RGZ treatment prevents lipotoxic and ER stress-induced β-cell apoptosis.
(A, B) INS-1 cells were pretreated with or without RGZ (10 µM) and challenged with palmitate (1.0 mM) or thapsigargin (50 µM) for 24 h. Cell apoptosis was examined by Hoechst staining. (C) Effect of RGZ treatment on CHOP expression induced by thapsigargin (50 µM). (D) Effect of RGZ treatment on CHOP expression induced by palmitate (1.0 mM).
Figure 7.
PPAR-γ activation increases GPR40 expression in primary rat islets and OLETF rats.

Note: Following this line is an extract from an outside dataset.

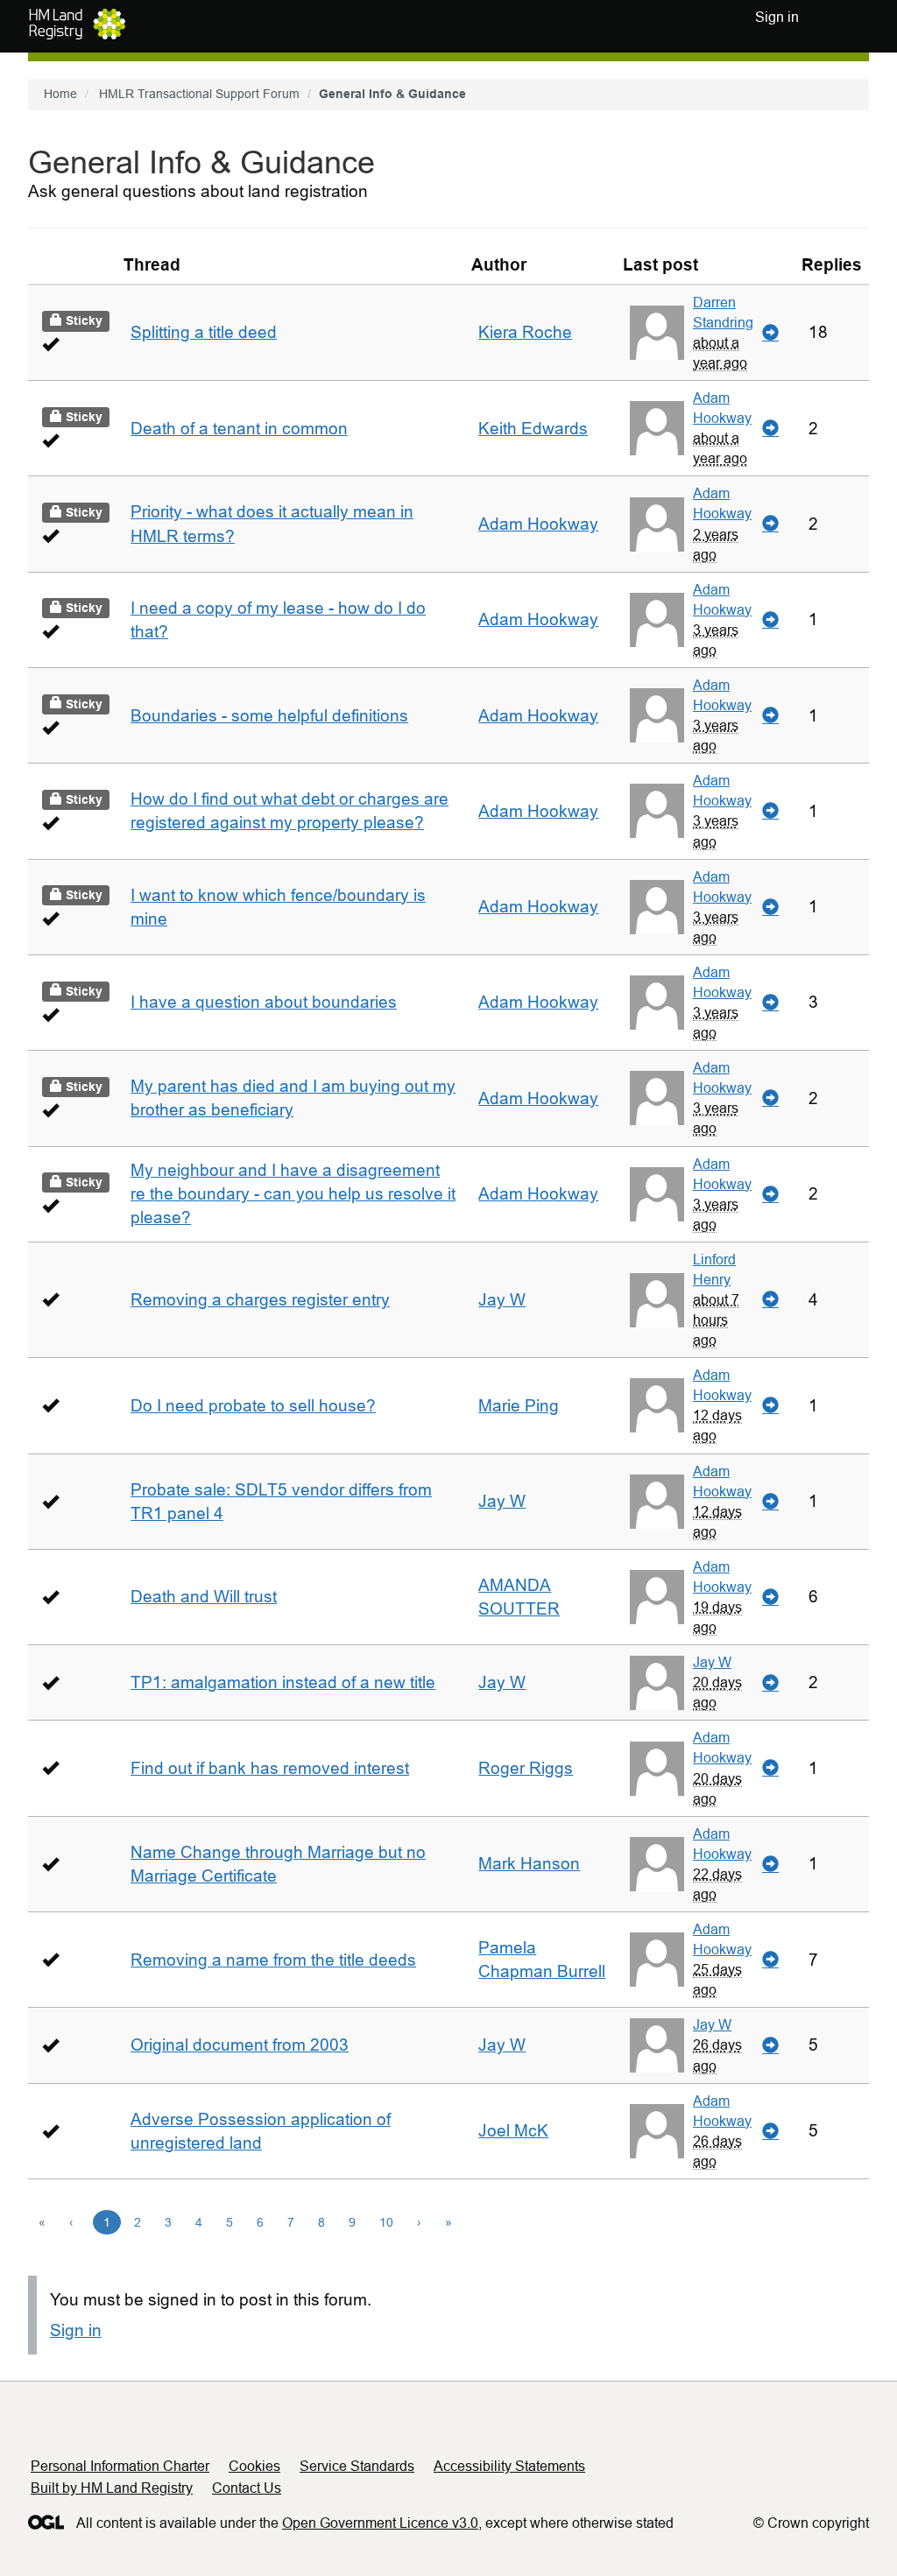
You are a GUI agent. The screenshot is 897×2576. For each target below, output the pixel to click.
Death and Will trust (204, 1596)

(A) Primary rat islets were treated with 10 µM RGZ for 24 h, and incubated for an additional 1 h in 5.6 or 16.7 mM of glucose. Insulin was determined using a rat insulin ELISA kit (ANOVA within same glucose conditions: n = 4, *P<0.05 vs. control with 5.6 mM glucose; **P<0.01 vs. RGZ or adenoviral PPAR-γ overexpression with 5.6 mM glucose; †P<0.01 vs. control with 16.7 mM glucose; and ††P<0.01 vs. RGZ with 16.7 mM glucose). (B) Immunoblot for GPR40 expression with 10 µM RGZ treatment and/or adenoviral PPAR-γ overexpression. (C) At 10 weeks of age, OLETF rats were randomly assigned to the RGZ treatment or control group, and 3 mg/kg of RGZ was given by mouth through gavage. After 14 weeks of RGZ treatment (24 weeks of age), oral glucose tolerance test was performed (n = 4, *P<0.05 vs. OLETF rats). (D) At 24 weeks of age, hyperinsulinemic euglycemic clamping was performed and glucose infusion rate was measured. (ANOVA within same groups: n = 4, *P<0.05 vs. OLETF rats or OLETF rats+RGZ; **P<0.05 vs. OLETF rats). (E) Immunohistochemical staining of GLUT2, IRS-2, Pdx-1, and GPR40.